The former-rep. then chaired the Commission to Assess the Ballistic Missile Threat to the United States, which released a document known colloquially as the “Rumsfeld Report” in 1998, claiming states such as North Korea and Iran had the ability to produce ballistic missiles capable of reaching the continental U.S. within five years.

Despite his success in the private sector, Rumsfeld once again found himself back in the public sphere when he became President George W. Bush’s secretary of defense in 2001. Working off the findings in the “Rumsfeld Report,” the defense secretary made national missile defense systems a priority, in addition to modernizing the military as a whole.

After the September 11 terrorist attacks shook the U.S. that same year, Rumsfeld oversaw the invasion of Afghanistan which helped overthrow the Taliban terrorist group.

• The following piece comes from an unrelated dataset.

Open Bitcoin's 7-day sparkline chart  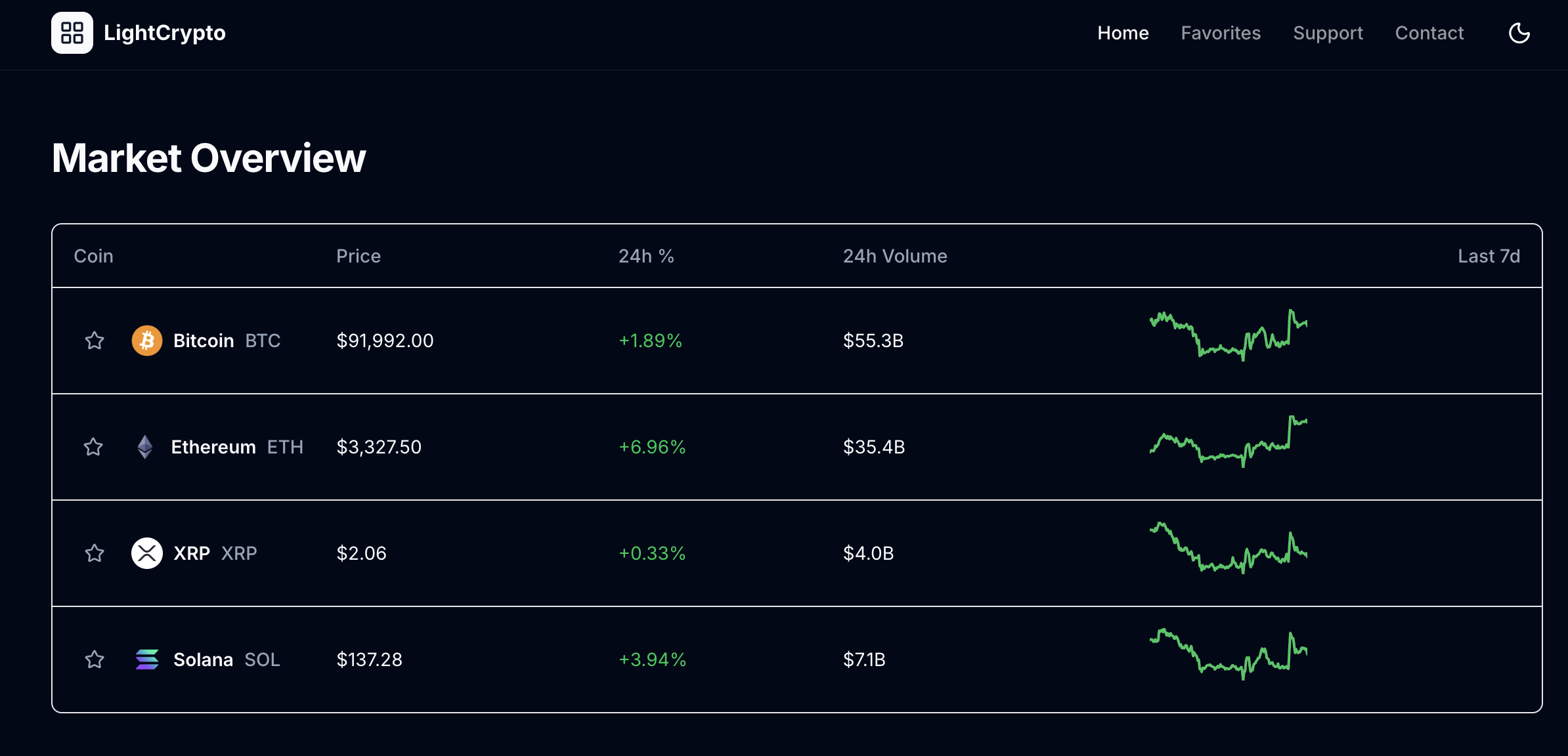(1228, 335)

Two years later, the U.S. invaded Iraq, bringing Saddam Hussein’s regime to an end.

“As you know, you go to war with the army you have, not the army you might want or wish to have at a later time,” the military leader said in 2004.

As the war pushed on and amid growing opposition to the conflict, Rumsfeld resigned from his post in 2006. Several years later in 2011, Rumsfeld released his memoir titled “Known and Unknown” in which he defended both the Afghanistan and Iraq wars.

Two years later he published another book: Rumsfeld’s Rules: Leadership Lessons in Business, Politics, War, and Life.

“When surprise occurs, such as when the economy enters an unexpected recession or a conflict begins seemingly out the blue, the natural reaction is to immediately ask who made the ‘obvious’ mistake,” he wrote. “It is much easier to believe that our leaders are incompetent than to accept the less pleasant reality that ours is a world where uncertainty and surprise are the norm, not the exception.”

Other notable quotes from the book include, “If you are not criticized, you may not be doing much” and “It is easier to get into something than to get out of it.”

Rumsfeld made headlines once again in early 2021 when he and other former secretaries of defense wrote a letter advising against the use of U.S. armed forces to resolve election disagreements.  

Former-President George W. Bush released a statement following Rumsfeld’s death, describing him as “good-humored and big-hearted,” as well as “a man of intelligence, integrity, and almost inexhaustible energy” who “never paled before tough decisions, and never flinched from responsibility.”